Why does Taib fear our little voice of truth? – Claire

From: Clare Rewcastle, via email
taib-mahmud-newWinifred Poh conceded some important truths in her article supporting Sarawak’s Taib Mahmud and his successor Adenan Satem last week(FMT Dec 18: Foreign opposition to Sarawak: What gives? )
In her own words, “in Sarawak, decisions are being made which are irreversible, at least for a generation. Valleys are being stripped and filled with water, populations moved, factory cities built, and a whole generation of Sarawakians are being sold an industrial future that would have been unthinkable a few decades ago. And all the time we see huge areas of forest cut for palm oil, and yet more palm oil.”
So, is all this being driven by genuine policy or corruption, was the question she put, before launching into an angry tirade against what she described as ‘amazingly well funded foreigners’ who have criticised these moves and the motives behind them.
Winifred’s position appears to be that ‘foreigners’ have no right to voice an opinion about what is going on in Sarawak, whereas she does. One of Taib’s own favourite arguments is that there is nothing wrong with Sarawak’s democratic institutions, so outsiders should shut up and let the local people decide for themselves.

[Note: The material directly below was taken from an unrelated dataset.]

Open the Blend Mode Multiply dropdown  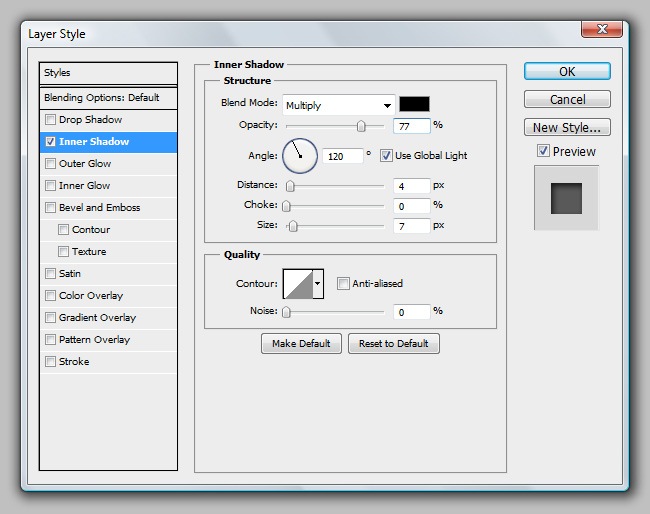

Sadly, this is not so: Sarawak’s democratic institutions have degenerated into a blatant sham.
Take the State Assembly: salaries were tripled after the last general election; Sarawak’s YBs now earn roughly the same as a UK member of parliament, in a country where the cost of living is a mere fraction by comparison. Yet, Sarawak’s representatives are only permitted to sit on just 16 days a year (the UK parliament sat for 162 days last year; some years have seen as many as 240 days). How much legislative scrutiny of Taib’s decisions does this allow for? Pretty much zero, of course.
Sham of Sarawak democracy
In the UK, the Prime Minister has to face weekly grillings from MPs about any issue they care to raise; by contrast Taib Mahmud did not deign to answer unwanted opposition questions over 34 years.
The fact that the entire state is being chewed to bits and parceled out through a handful of corporations is virtually never raised in the Sarawak parliament, which so rarely sits. Sarawak is no democracy, Winifred Poh, and its state parliament is a tragic travesty of the Westminster model.
Both Taib and Adenan Satem have further secured their undemocratic grasp on the levers of power by occupying all the key offices of state and controlling personally over 80% of the public budget. This means virtually the entire civil service views the Chief Minister as their ultimate boss.
Over the years BN have not failed to abuse this power in the most disgraceful fashion, sacking or moving teachers, administrators or anyone else who ‘stepped out of line’. Time and again Sarawakians have told me that they feel they cannot speak out or oppose anything Taib does, because they fear for their livelihood or for the livelihood of a family member who works for the state.
Should Winifred care to set about criticising the UK, for example, no one would take notice; the UK is already full of its own far better qualified home grown critics. But no one would denounce her ‘foreign’ interference.
Throttled voices of the people
In Sarawak there is no such criticism because there is no free media, the cornerstone of a genuine democracy. This is why Taib hates his ‘foreign critics’. He has managed to get away with his outrageous and exploitative management of the state, through his total control of all media outlets and through restrictions on the rights of people.
Sarawak is less a democracy than a totalitarian state, where people can’t even organise a stamp collectors’ association without government permission.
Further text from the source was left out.